Thyroid PET incidentaloma

Widespread use of FDG-PET in various malignant and benign diseases has disclosed some patients who have unexpected FDG uptake in the thyroid, the so-called “thyroid PET incidentaloma”. Several groups have reviewed the nature of thyroid PET incidentalomas from a large number of PET examinations (21-24). Thyroid PET incidentalomas were found in approximately 2% of subjects in all series, and the rate of malignancy ranged from 14% to 50%. Most of these were primary thyroid malignancies and some were metastatic tumors to the thyroid. Diffuse thyroid uptake was noted in patients with thyroiditis. The prevalence of malignancy in thyroid PET incidentaloma is high. Therefore, every focal FDG uptake in the thyroid has to be properly investigated and often operated on. When FDG-PET/CT was applied, focal thyroid uptake was noted in 4% of subjects and 36.7% of the cases with focal uptake were malignant (25).

The role of FDG-PET in preoperative diagnosis and staging of thyroid cancer
Some investigators reported that FDG standardized uptake values (SUVs) of PET imaging might predict malignancy and malignant tumors had higher SUVs (22, 23, 25). However, others have found that maximum SUVs in benign thyroid nodules were as high as in malignant tumors and SUVs alone were not helpful in differentiating malignancy from benign nodules in thyroid PET incidentalomas (21, 24).

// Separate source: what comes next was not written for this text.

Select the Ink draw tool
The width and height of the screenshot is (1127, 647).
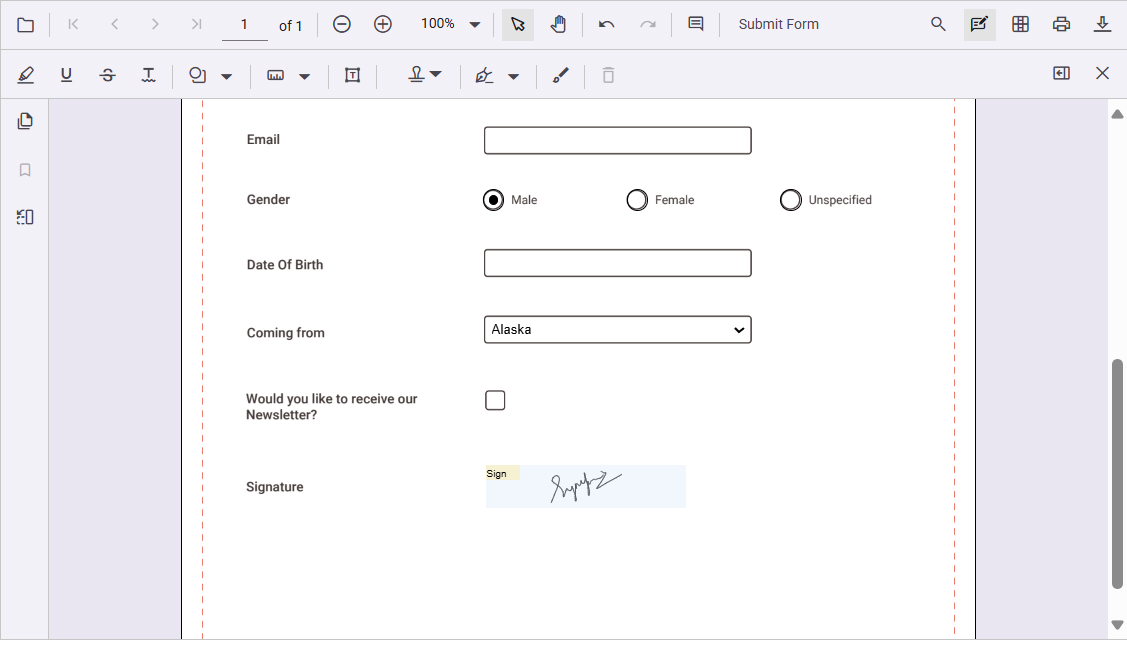[x=561, y=74]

There are two recent prospective studies concerning the value of maximum SUVs predicting malignancy in cytologically undetermined thyroid nodules. In one, the subjects had thyroid nodules with inconclusive cytology (26) and in the other the subjects had a cytological diagnosis of follicular neoplasm (27). In both studies, SUVs were not helpful in differentiating malignant from benign nodules. However, in one study all the malignant nodules accumulated FDG, whereas only about one third of the benign nodules had FDG uptake and the remaining two thirds did not have any FDG uptake. This finding may help in differentiation between malignancy and benign nodules in patients with cytologically inconclusive results (26). In another study, all patients with a cytological diagnosis of follicular neoplasm had vivid FDG uptake and the maximum SUVs between malignant and benign nodules were similarly high (27), indicating that FDG-PET does not help to differentiate malignancy from benign thyroid nodules.

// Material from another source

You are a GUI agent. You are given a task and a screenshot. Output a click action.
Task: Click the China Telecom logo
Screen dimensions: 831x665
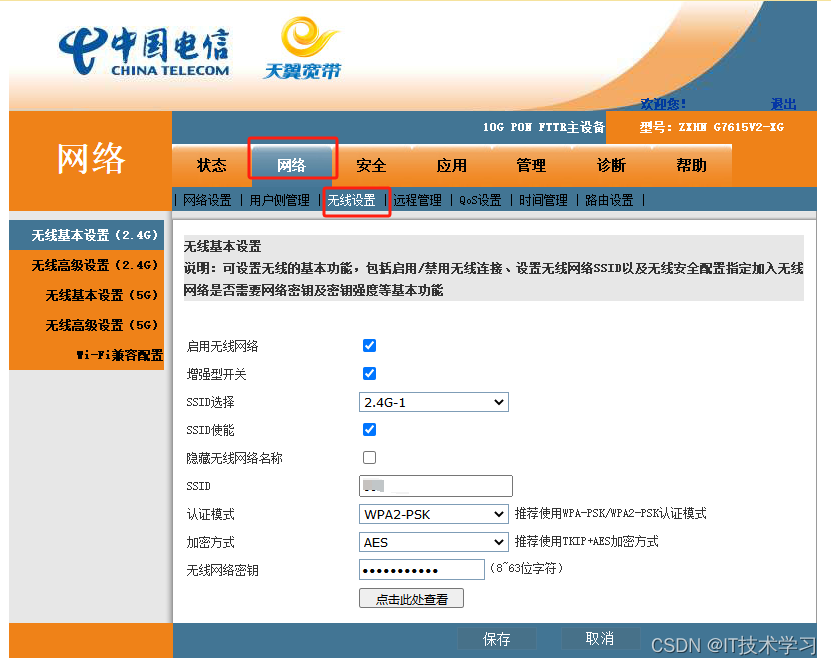(145, 52)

The efficacy of FDG-PET in preoperative staging of thyroid cancer has also been evaluated (28, 29). For thyroid papillary microcarcinomas, SUVs from FDG-PET imaging had a correlation with tumor size only and did not predict extrathyroidal extension: ultrasonographic findings gave better information (28). Diagnostic accuracy of FDG-PET/CT for the preoperative evaluation of the cervical lymph nodes was compared with that of ultrasonography and conventional contrast-enhanced CT (CECT). The overall sensitivity, specificity and diagnostic accuracy of FDG-PET/CT was 30%, 96% and 87%. The corresponding values for US and CECT were 41%, 97%, 89% (US) and 35%, 96%, 87% (CECT) respectively. The diagnostic value of FDG-PET/CT, ultrasonography and CECT were similar and PET/CT did not provide any additional benefit for the preoperative evaluation of patients with thyroid cancer (29).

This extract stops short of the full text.